*** Opening Data supplied ***

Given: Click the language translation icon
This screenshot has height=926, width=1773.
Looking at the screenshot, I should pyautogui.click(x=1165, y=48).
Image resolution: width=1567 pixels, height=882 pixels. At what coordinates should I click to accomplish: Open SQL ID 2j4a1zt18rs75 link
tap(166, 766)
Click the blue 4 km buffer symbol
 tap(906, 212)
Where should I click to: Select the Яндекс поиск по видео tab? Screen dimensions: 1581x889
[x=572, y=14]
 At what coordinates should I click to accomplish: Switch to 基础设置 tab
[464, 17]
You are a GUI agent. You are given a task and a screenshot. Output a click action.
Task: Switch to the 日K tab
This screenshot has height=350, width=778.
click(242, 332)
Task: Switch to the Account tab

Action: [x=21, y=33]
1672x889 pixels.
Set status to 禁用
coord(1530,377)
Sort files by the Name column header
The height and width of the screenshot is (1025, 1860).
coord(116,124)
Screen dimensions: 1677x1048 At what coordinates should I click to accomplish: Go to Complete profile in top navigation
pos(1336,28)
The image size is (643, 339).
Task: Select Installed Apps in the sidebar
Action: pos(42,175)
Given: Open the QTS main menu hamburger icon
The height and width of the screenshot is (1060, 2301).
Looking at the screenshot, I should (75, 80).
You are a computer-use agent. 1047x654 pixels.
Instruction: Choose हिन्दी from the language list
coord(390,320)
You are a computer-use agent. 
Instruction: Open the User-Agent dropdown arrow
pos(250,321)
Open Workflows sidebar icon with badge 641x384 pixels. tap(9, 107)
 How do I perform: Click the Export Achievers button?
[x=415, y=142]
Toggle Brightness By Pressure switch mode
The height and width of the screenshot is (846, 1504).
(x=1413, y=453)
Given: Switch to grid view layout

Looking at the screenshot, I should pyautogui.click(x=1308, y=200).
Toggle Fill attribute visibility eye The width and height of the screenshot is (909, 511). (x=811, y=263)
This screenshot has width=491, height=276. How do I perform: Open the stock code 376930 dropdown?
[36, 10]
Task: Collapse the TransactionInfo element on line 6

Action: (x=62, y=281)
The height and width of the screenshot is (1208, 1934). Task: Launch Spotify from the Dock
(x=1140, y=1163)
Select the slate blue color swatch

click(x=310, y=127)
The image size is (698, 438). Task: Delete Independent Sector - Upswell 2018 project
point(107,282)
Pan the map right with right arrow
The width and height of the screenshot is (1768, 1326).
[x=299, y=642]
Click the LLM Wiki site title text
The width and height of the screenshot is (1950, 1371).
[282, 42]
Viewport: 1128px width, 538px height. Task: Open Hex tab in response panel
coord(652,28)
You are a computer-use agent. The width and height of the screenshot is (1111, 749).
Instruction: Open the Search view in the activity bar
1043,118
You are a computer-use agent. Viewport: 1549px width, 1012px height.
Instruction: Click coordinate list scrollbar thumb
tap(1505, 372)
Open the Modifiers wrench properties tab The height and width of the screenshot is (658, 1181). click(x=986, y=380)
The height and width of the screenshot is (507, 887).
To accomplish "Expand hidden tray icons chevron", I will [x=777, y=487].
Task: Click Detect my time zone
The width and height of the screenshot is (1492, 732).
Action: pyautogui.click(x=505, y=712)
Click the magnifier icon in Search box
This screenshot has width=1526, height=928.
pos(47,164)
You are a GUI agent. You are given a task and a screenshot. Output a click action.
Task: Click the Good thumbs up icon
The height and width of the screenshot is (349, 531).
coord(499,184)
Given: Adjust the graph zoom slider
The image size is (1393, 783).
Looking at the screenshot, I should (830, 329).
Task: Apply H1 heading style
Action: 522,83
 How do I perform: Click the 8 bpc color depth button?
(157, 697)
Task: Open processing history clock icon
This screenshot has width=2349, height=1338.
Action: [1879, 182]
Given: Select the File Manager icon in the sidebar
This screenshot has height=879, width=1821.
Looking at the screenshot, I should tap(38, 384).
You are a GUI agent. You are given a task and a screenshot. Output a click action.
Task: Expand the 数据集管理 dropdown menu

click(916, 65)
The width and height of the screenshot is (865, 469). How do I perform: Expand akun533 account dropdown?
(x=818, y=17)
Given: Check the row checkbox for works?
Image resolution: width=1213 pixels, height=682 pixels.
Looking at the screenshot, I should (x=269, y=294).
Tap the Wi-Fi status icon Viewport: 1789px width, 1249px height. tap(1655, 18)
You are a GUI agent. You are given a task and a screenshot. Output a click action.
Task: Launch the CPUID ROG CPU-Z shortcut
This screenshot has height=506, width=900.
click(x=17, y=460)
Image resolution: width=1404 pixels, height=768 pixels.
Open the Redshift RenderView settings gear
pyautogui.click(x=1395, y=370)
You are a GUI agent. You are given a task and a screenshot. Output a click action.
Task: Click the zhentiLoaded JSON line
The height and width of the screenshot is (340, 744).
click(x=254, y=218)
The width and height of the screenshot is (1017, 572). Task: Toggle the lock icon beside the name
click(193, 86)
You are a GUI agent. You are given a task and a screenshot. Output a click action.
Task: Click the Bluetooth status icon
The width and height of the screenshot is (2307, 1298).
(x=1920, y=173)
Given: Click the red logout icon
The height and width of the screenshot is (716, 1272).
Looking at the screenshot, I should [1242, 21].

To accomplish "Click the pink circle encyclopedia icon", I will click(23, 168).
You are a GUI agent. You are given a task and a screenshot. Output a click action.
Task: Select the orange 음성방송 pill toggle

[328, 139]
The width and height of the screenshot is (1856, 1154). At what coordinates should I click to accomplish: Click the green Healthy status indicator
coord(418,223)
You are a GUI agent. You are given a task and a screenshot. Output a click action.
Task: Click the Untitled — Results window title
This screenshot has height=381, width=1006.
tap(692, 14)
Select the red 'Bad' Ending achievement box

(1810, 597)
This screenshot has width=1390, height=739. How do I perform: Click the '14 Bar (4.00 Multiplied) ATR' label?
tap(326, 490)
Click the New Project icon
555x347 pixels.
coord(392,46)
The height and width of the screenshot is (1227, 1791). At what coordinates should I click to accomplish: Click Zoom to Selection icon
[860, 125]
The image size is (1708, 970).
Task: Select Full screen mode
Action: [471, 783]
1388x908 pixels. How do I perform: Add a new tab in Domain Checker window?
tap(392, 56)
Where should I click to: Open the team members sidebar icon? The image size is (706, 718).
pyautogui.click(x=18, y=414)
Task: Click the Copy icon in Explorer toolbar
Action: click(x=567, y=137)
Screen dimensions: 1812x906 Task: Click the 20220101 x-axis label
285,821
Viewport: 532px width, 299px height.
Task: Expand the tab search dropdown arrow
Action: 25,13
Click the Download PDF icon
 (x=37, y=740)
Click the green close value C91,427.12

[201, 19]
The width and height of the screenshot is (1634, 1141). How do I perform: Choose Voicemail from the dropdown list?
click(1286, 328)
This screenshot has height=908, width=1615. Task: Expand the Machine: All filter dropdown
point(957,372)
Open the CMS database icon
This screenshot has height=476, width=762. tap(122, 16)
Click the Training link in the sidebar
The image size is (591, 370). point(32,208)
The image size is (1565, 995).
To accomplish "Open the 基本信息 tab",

*** Closing Data supplied ***

What the task asks
Faithfully transcribe the whole of the data.

Solution below
Given: Click the language translation icon
This screenshot has height=926, width=1773.
Looking at the screenshot, I should pyautogui.click(x=1165, y=48).
Image resolution: width=1567 pixels, height=882 pixels. At what coordinates should I click to accomplish: Open SQL ID 2j4a1zt18rs75 link
tap(166, 766)
Click the blue 4 km buffer symbol
 tap(906, 212)
Where should I click to: Select the Яндекс поиск по видео tab? Screen dimensions: 1581x889
[x=572, y=14]
 At what coordinates should I click to accomplish: Switch to 基础设置 tab
[464, 17]
You are a GUI agent. You are given a task and a screenshot. Output a click action.
Task: Switch to the 日K tab
This screenshot has height=350, width=778.
click(242, 332)
Task: Switch to the Account tab

Action: [x=21, y=33]
1672x889 pixels.
Set status to 禁用
coord(1530,377)
Sort files by the Name column header
The height and width of the screenshot is (1025, 1860).
coord(116,124)
Screen dimensions: 1677x1048 At what coordinates should I click to accomplish: Go to Complete profile in top navigation
pos(1336,28)
The image size is (643, 339).
Task: Select Installed Apps in the sidebar
Action: pos(42,175)
Given: Open the QTS main menu hamburger icon
The height and width of the screenshot is (1060, 2301).
Looking at the screenshot, I should (75, 80).
You are a computer-use agent. 1047x654 pixels.
Instruction: Choose हिन्दी from the language list
coord(390,320)
You are a computer-use agent. 
Instruction: Open the User-Agent dropdown arrow
pos(250,321)
Open Workflows sidebar icon with badge 641x384 pixels. tap(9, 107)
 How do I perform: Click the Export Achievers button?
[x=415, y=142]
Toggle Brightness By Pressure switch mode
The height and width of the screenshot is (846, 1504).
(x=1413, y=453)
Given: Switch to grid view layout

Looking at the screenshot, I should pyautogui.click(x=1308, y=200).
Toggle Fill attribute visibility eye The width and height of the screenshot is (909, 511). (x=811, y=263)
This screenshot has width=491, height=276. How do I perform: Open the stock code 376930 dropdown?
[36, 10]
Task: Collapse the TransactionInfo element on line 6

Action: (x=62, y=281)
The height and width of the screenshot is (1208, 1934). Task: Launch Spotify from the Dock
(x=1140, y=1163)
Select the slate blue color swatch

click(x=310, y=127)
The image size is (698, 438). Task: Delete Independent Sector - Upswell 2018 project
point(107,282)
Pan the map right with right arrow
The width and height of the screenshot is (1768, 1326).
[x=299, y=642]
Click the LLM Wiki site title text
The width and height of the screenshot is (1950, 1371).
[282, 42]
Viewport: 1128px width, 538px height. Task: Open Hex tab in response panel
coord(652,28)
You are a computer-use agent. The width and height of the screenshot is (1111, 749).
Instruction: Open the Search view in the activity bar
1043,118
You are a computer-use agent. Viewport: 1549px width, 1012px height.
Instruction: Click coordinate list scrollbar thumb
tap(1505, 372)
Open the Modifiers wrench properties tab The height and width of the screenshot is (658, 1181). click(x=986, y=380)
The height and width of the screenshot is (507, 887).
To accomplish "Expand hidden tray icons chevron", I will [x=777, y=487].
Task: Click Detect my time zone
The width and height of the screenshot is (1492, 732).
Action: pyautogui.click(x=505, y=712)
Click the magnifier icon in Search box
This screenshot has width=1526, height=928.
pos(47,164)
You are a GUI agent. You are given a task and a screenshot. Output a click action.
Task: Click the Good thumbs up icon
The height and width of the screenshot is (349, 531).
coord(499,184)
Given: Adjust the graph zoom slider
The image size is (1393, 783).
Looking at the screenshot, I should (830, 329).
Task: Apply H1 heading style
Action: 522,83
 How do I perform: Click the 8 bpc color depth button?
(157, 697)
Task: Open processing history clock icon
This screenshot has width=2349, height=1338.
Action: [1879, 182]
Given: Select the File Manager icon in the sidebar
This screenshot has height=879, width=1821.
Looking at the screenshot, I should tap(38, 384).
You are a GUI agent. You are given a task and a screenshot. Output a click action.
Task: Expand the 数据集管理 dropdown menu

click(916, 65)
The width and height of the screenshot is (865, 469). How do I perform: Expand akun533 account dropdown?
(x=818, y=17)
Given: Check the row checkbox for works?
Image resolution: width=1213 pixels, height=682 pixels.
Looking at the screenshot, I should (x=269, y=294).
Tap the Wi-Fi status icon Viewport: 1789px width, 1249px height. tap(1655, 18)
You are a GUI agent. You are given a task and a screenshot. Output a click action.
Task: Launch the CPUID ROG CPU-Z shortcut
This screenshot has height=506, width=900.
click(x=17, y=460)
Image resolution: width=1404 pixels, height=768 pixels.
Open the Redshift RenderView settings gear
pyautogui.click(x=1395, y=370)
You are a GUI agent. You are given a task and a screenshot. Output a click action.
Task: Click the zhentiLoaded JSON line
The height and width of the screenshot is (340, 744).
click(x=254, y=218)
The width and height of the screenshot is (1017, 572). Task: Toggle the lock icon beside the name
click(193, 86)
You are a GUI agent. You are given a task and a screenshot. Output a click action.
Task: Click the Bluetooth status icon
The width and height of the screenshot is (2307, 1298).
(x=1920, y=173)
Given: Click the red logout icon
The height and width of the screenshot is (716, 1272).
Looking at the screenshot, I should [1242, 21].

To accomplish "Click the pink circle encyclopedia icon", I will click(23, 168).
You are a GUI agent. You are given a task and a screenshot. Output a click action.
Task: Select the orange 음성방송 pill toggle

[328, 139]
The width and height of the screenshot is (1856, 1154). At what coordinates should I click to accomplish: Click the green Healthy status indicator
coord(418,223)
You are a GUI agent. You are given a task and a screenshot. Output a click action.
Task: Click the Untitled — Results window title
This screenshot has height=381, width=1006.
tap(692, 14)
Select the red 'Bad' Ending achievement box

(1810, 597)
This screenshot has width=1390, height=739. How do I perform: Click the '14 Bar (4.00 Multiplied) ATR' label?
tap(326, 490)
Click the New Project icon
555x347 pixels.
coord(392,46)
The height and width of the screenshot is (1227, 1791). At what coordinates should I click to accomplish: Click Zoom to Selection icon
[860, 125]
The image size is (1708, 970).
Task: Select Full screen mode
Action: [471, 783]
1388x908 pixels. How do I perform: Add a new tab in Domain Checker window?
tap(392, 56)
Where should I click to: Open the team members sidebar icon? The image size is (706, 718).
pyautogui.click(x=18, y=414)
Task: Click the Copy icon in Explorer toolbar
Action: click(x=567, y=137)
Screen dimensions: 1812x906 Task: Click the 20220101 x-axis label
285,821
Viewport: 532px width, 299px height.
Task: Expand the tab search dropdown arrow
Action: 25,13
Click the Download PDF icon
 (x=37, y=740)
Click the green close value C91,427.12

[201, 19]
The width and height of the screenshot is (1634, 1141). How do I perform: Choose Voicemail from the dropdown list?
click(1286, 328)
This screenshot has height=908, width=1615. Task: Expand the Machine: All filter dropdown
point(957,372)
Open the CMS database icon
This screenshot has height=476, width=762. tap(122, 16)
Click the Training link in the sidebar
The image size is (591, 370). point(32,208)
The image size is (1565, 995).
To accomplish "Open the 基本信息 tab",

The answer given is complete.